ACKNOWLEDGEMENTS: The authors are grateful to H. O. Njoku and N. O. Frank-Peterside for reviewing the manuscripts.  This study was partly funded by the University of Port Harcourt.

REFERENCES

  • Aziagba G. C., 1996.  A Comparative Study of the Microbiological, Physico- chemical, Nutritive and Sensory Qualities of Dawa Dawa Traditionally Prepared from African Yam Bean (Sphenostylis stenocarpa) and Soybean (Glycine max).  M. Sc. thesis. University of Port Harcourt, Nigeria. 86 pp.
  • Eke, O.S. and Akobundu, E.N.T. 1993. Functional properties of African yam bean (Sphenostylis stenocarpa) seed flour as affected by processing. Food chemistry 48: 337-340.

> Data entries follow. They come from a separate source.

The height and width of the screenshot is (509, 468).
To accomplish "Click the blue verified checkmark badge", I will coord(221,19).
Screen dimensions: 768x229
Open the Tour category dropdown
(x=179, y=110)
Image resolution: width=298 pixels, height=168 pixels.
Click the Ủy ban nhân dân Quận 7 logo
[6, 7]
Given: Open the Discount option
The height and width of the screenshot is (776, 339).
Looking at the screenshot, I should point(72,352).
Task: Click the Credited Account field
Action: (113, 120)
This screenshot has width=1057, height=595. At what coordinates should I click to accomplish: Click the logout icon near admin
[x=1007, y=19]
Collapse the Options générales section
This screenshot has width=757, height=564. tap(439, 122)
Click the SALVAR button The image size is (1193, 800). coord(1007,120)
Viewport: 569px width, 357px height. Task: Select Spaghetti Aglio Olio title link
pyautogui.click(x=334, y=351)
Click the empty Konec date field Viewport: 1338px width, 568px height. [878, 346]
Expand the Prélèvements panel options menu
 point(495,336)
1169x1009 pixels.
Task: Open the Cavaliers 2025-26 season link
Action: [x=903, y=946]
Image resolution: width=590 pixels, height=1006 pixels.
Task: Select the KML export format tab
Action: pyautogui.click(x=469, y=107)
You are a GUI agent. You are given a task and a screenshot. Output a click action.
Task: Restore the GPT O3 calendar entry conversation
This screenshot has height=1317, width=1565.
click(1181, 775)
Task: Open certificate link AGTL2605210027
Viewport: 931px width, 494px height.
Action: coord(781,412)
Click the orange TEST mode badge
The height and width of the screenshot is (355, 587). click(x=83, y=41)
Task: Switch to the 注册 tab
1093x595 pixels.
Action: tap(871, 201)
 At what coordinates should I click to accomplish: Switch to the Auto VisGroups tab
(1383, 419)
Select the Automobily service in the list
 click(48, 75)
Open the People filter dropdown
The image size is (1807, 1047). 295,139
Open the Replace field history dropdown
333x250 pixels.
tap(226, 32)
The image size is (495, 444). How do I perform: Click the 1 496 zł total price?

  • Ene-Obong   H. N., Obizoba I. C.,   1996.  Effects of domestic processing on the cooking time, nutrients, antinutrients, and in vitro protein digestibility of the African yam bean (Sphenostylis stenocarpa).  Plant Food for Nutrition 49:43-52.
  • Ezueh, M.I 1984. African yam bean as a crop in Nigeria. World crops 36: 199-200.
  • Njoku, H.O., Eli, I. and Ofuya, C.O. 1989. Effects of pretreatment in the cooking time of African yam bean.  J. Food Sci. 54: 758-759. 
  • Njoku, H.O., Ofuya, C.O. and Ogbulie, J.N. 1991 production of tempeh from the African yam bean (Sphenostylis stenocarpa Harms.). Food Microbiology 8: 209-214.
  • Nwokolo, E. 1987. A nutritional assessment of African yam bean Sphenostylis stenocarpa (Hochst ex A. Rich) Harms and bambara groundnut Voandzeia subterranea L. J. Sci. Food Agric. 41: 123-129.
  • Ofuya, C.O., Njoku, H.O. and Eli, I. 1991. Development of a cheese-like product from the      African yam bean. Food Chem. 39: 197-204.
  • Popoola, T.O.S., and Akueshi, C.O.1985. Microorganisms associated with the fermentation of soybean for the production of soybean “daddawa” (a condiment). Nigerian Food Journal 2:194-196.
  • Wokoma, E. C. and G. C. Aziagba. 2001.  Microbiological, physical and nutritive changes occurring during the natural fermentation of African yam bean into dawa dawa. Global Journ Pure & Appl Sci 7:219-224.